As public health officials deal with a second wave of the novel H1N1 influenza virus, new information is available on the health consequences of exposure to such airborne infectious diseases and the implications on the design, installation and operation of HVAC&R systems.
“While the long-standing public health view is that influenza transmission occurs through direct contact or large droplets, newer data suggests it also occurs through the airborne route, meaning HVAC&R systems may contribute far more to transmission of the disease and, potentially, to reduction of that same transmission risk,” says Gordon Holness, president of the American Society of Heating, Refrigerating and Air-Conditioning Engineering (ASHRAE) that developed the guidance.
ASHRAE’s Airborne Infectious Diseases Position Document addresses the impact of ventilation on disease transmission, the disease for which ventilation is important for either transmission or control and the control strategies that are available for implementation in buildings. The paper can be accessed at www.ashrae.org/positiondocuments.

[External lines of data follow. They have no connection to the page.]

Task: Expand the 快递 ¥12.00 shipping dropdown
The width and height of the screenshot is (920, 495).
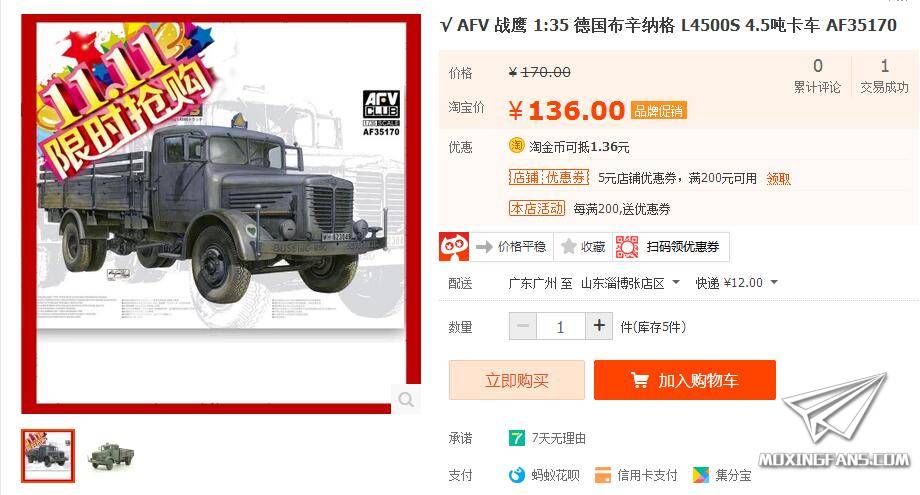Action: pos(736,283)
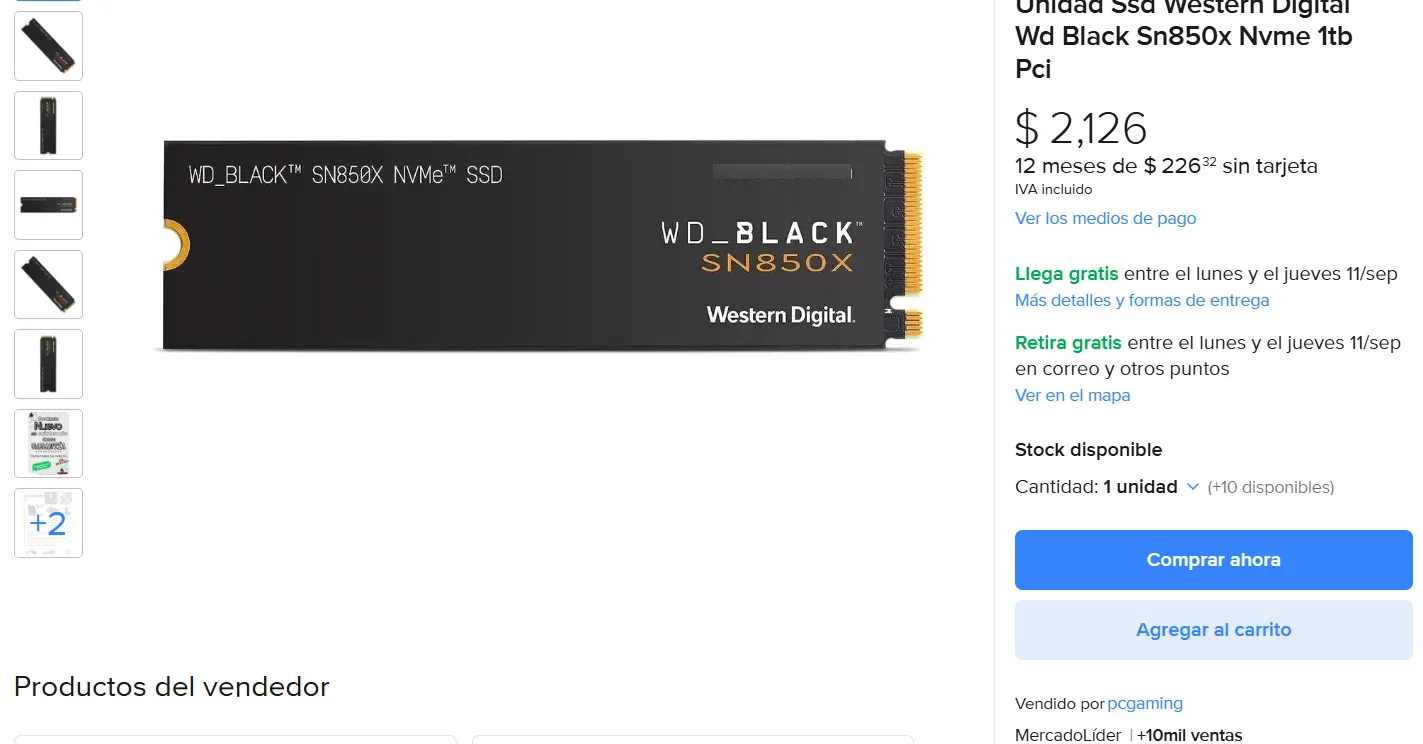Enlarge the main WD_BLACK SN850X product image
Screen dimensions: 1423x744
(x=540, y=246)
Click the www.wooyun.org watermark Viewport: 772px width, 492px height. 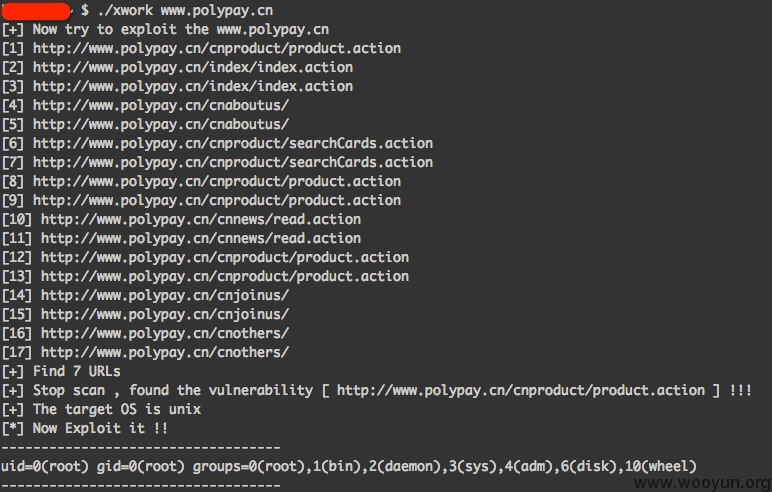click(703, 483)
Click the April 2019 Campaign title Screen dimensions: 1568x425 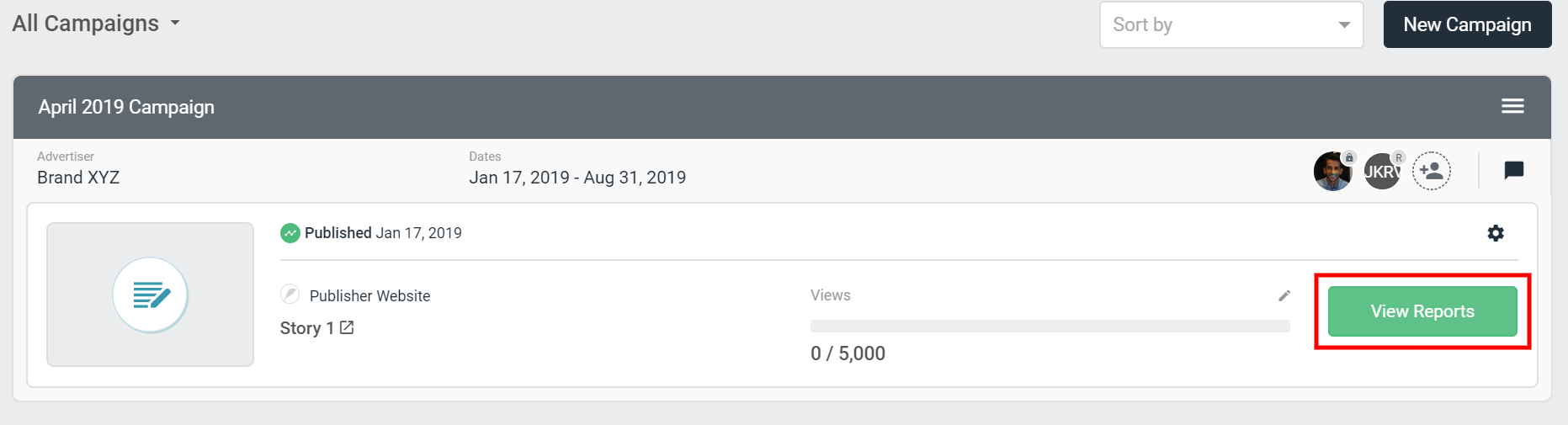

Since the first reported case in the spring of 2009, the novel H1N1 influenza virus has spread to nearly 170 countries, resulting in 1,154 deaths and some 160,000 illnesses. With a better understanding of ventilation’s effect on the transmission of disease, future incidents of the H1N1 virus may now be easier to prevent, according to Holness. He said several technical solutions are available to assist in avoiding transmission. These include: dilution ventilation, airflow strategies, room pressurization, personalized ventilation, source control, filtration and ultraviolet germicidal irradiation.
Airborne transmission through building ventilation systems can be significantly reduced by provision of adequate air filtration and pressurization, Holness said. ASHRAE’s other guidance of relevance includes Standard 170, Ventilation of Health Care Facilities.